How to switch off local array merging in clang?

Question

There is simple code, where clang and gcc behave differently.

int t;
extern void abort (void);

int f(int t, const int *a)
{
 const int b[] = { 1, 2, 3};
 if (!t)
   return f(1, b);
 return b == a;
}

int main(void)
{
 if (f(0, 0))
   abort ();
 return 0;
}

Clang:

> clang -v
clang version 4.0.1 (tags/RELEASE_401/final)
Target: x86_64-unknown-linux-gnu
Thread model: posix
> clang test.c
> ./a.out
Aborted

GCC:

> gcc -v
Target: x86_64-suse-linux
Thread model: posix
gcc version 7.2.0 (GCC)
> gcc test.c
> ./a.out
> echo $?
0

Reason is pretty obvious: behavior is implementation defined and clang merges constant local arrays to global one.
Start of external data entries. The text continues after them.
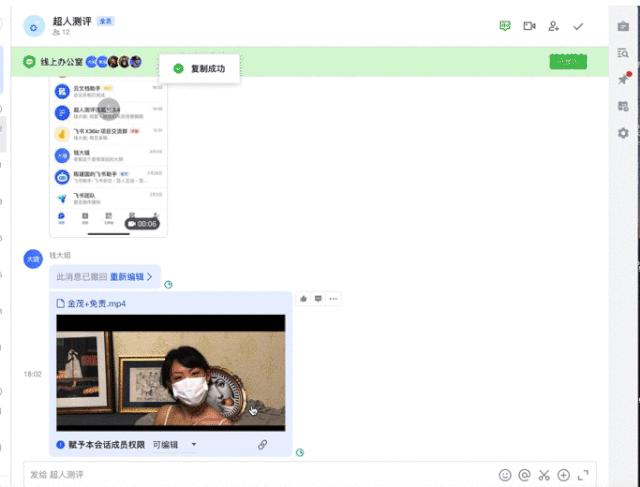Open chat history search in right sidebar
Screen dimensions: 640x487
coord(623,53)
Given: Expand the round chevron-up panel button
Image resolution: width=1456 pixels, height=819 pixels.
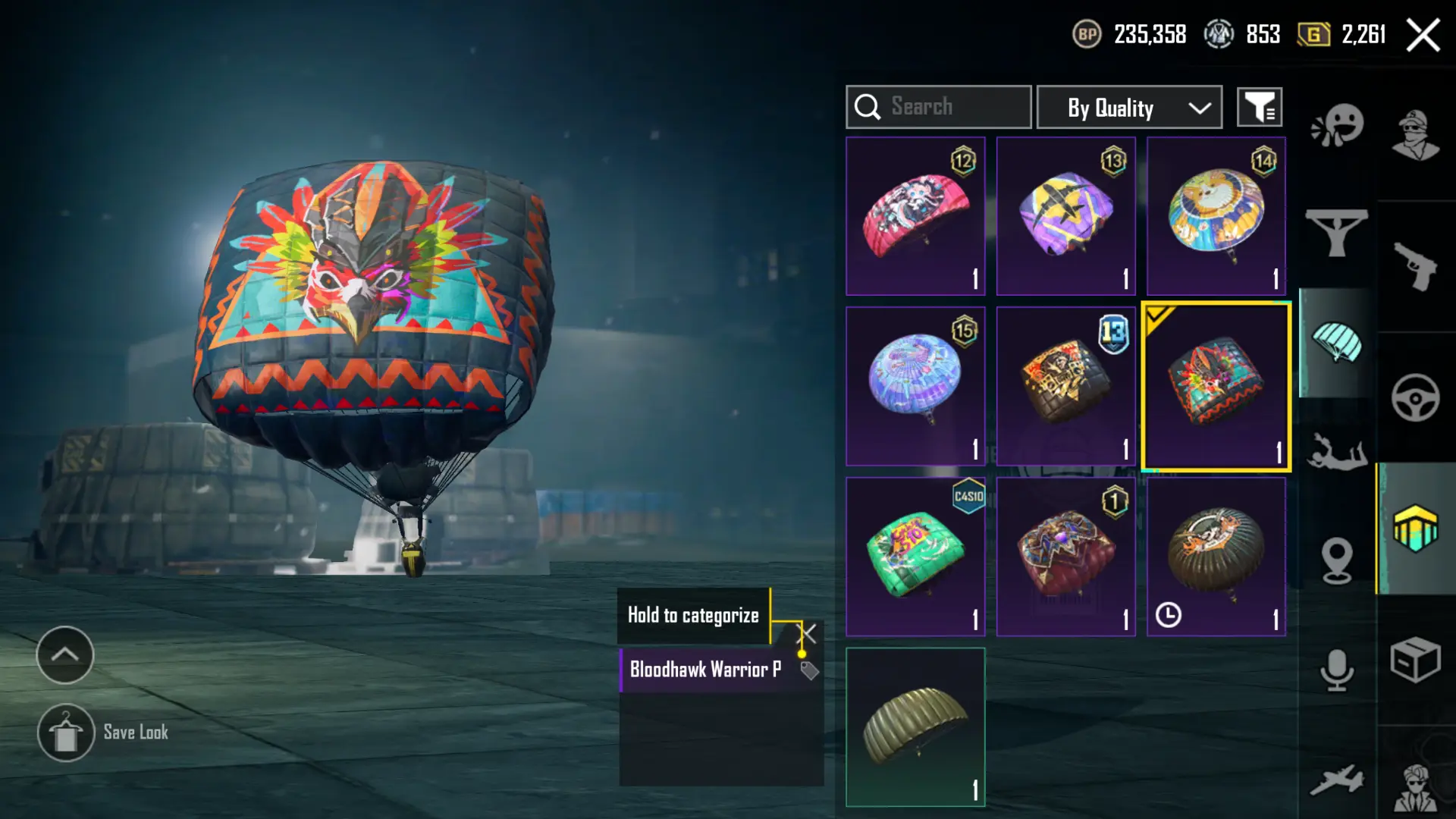Looking at the screenshot, I should [65, 655].
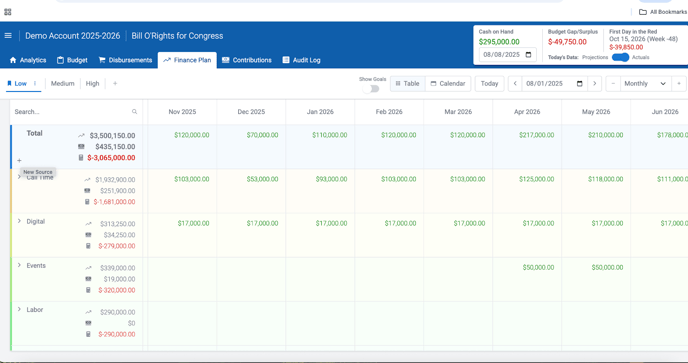Toggle the Projections/Actuals switch
The height and width of the screenshot is (363, 688).
point(620,58)
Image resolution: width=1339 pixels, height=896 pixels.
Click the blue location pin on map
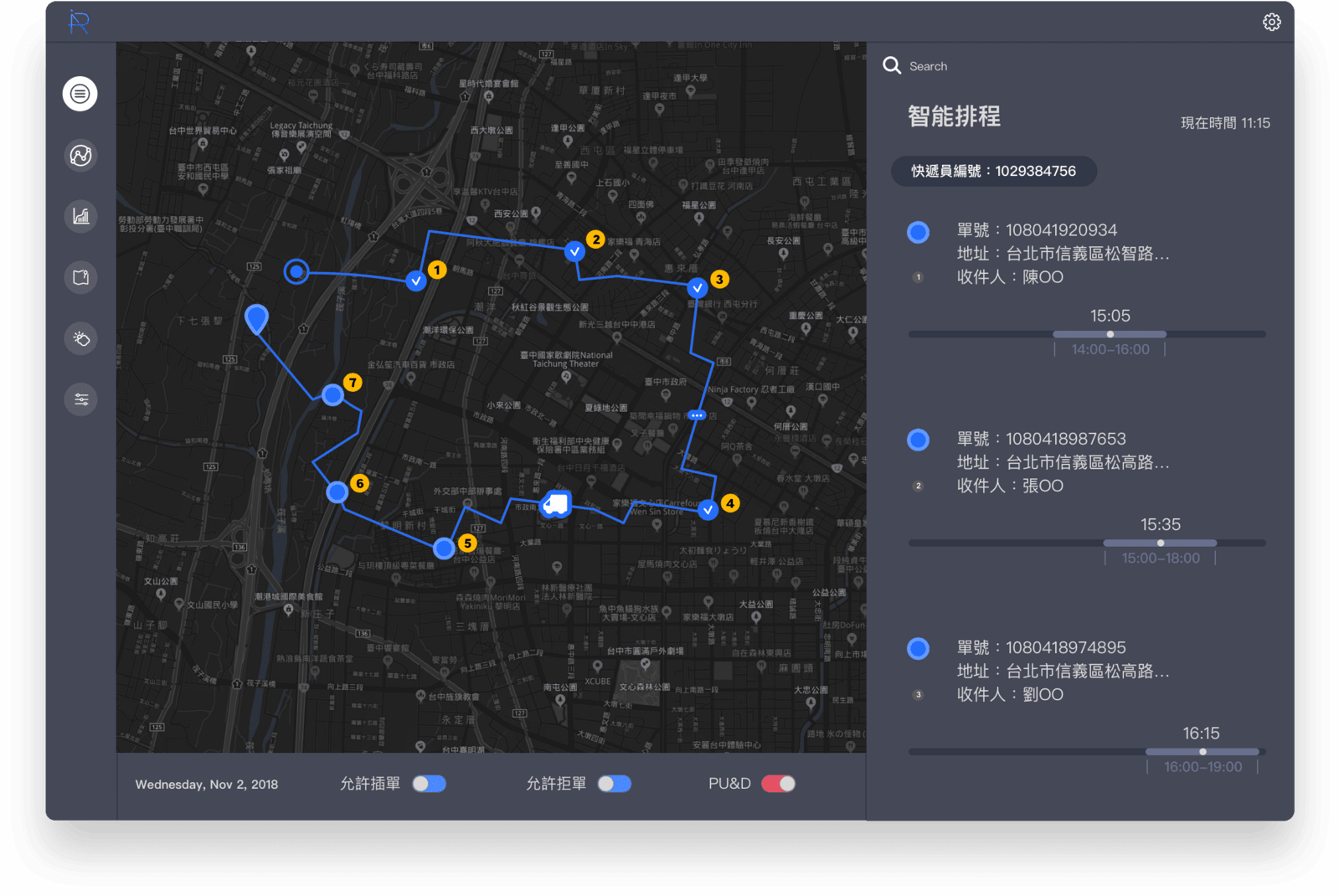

But lets say I want consistent behavior. Can I turn some switch on or off in clang to disable this optimization and make it honestly create different local arrays (even constant ones) for different stack frames?

Answer 1

The option in clang you're looking for is -fno-merge-all-constants. And you can enable it in gcc with -fmerge-all-constants if you want to achieve the opposite. But the documentation of the option in gcc makes me curious:

Languages like C or C++ require each variable, including multiple instances of the same variable in recursive calls, to have distinct locations, so using this option results in non-conforming behavior.

The only bit that somehow might suggest that clang is allowed to get away with this is (C11, 6.5.2.4):

7. String literals, and compound literals with const-qualified types, need not designate distinct objects.

The problem here is that your code doesn't have a compound literal.

There is in fact a bug report for clang about this and it appears that the developers are aware that this is non-conforming: https://bugs.llvm.org/show_bug.cgi?id=18538

The interesting comment in there is:

This is the only case I can think of (off the top of my head) where clang deliberately does not conform to the standard by default, and has a flag to make it conform. There are a few other places where we deliberately don't conform because we think the standard is wrong (and generally we try to get the standard fixed in those cases).

Answer 2

It does appear that clang is reusing the same array for variable b in both local scopes of f(), but that cannot be justified on the basis of implementation-defined behavior. Implementation-defined behaviors are explicitly called out in the standard, and conforming implementations document their actual behavior for each area of implementation-defined behavior. This is not an area where the standard grants such latitude.

On the contrary, the behavior of the clang-generated program is non-conforming, and Clang is non-conforming for producing such code. The standard specifically says that

For [an object with automatic storage duration] that does not have a variable length array type, its lifetime extends from entry into the block with which it is associated until execution of that block ends in any way. (Entering an enclosed block or calling a function suspends, but does not end, execution of the current block.) If the block is entered recursively, a new instance of the object is created each time.

(C2011, 6.2.4/6; emphasis added)

The objects in question in this case do have automatic storage duration and do not have variable-length array type, so the standard specifies that they be distinct objects. That they are arrays with a const-qualifed element type does not permit clang to reuse the array.

But lets say I want consistent behavior. Can I turn some switch on or off in clang to disable this optimization and make it honestly create different local arrays (even constant ones) for different stack frames?

You can and should reported a bug against Clang, unless this issue has already been reported. The time frame for that bug being fixed is probably longer than you want to wait, but I do not find documentation of any command-line flag that would modulate this behavior.

The other answer suggests that there is in fact an option controlling this behavior. I'm entirely prepared to believe that, as I have previously found Clang's documentation to be incomplete in other ways, but it should not be necessary to explicitly turn off such an option to achieve language conformance.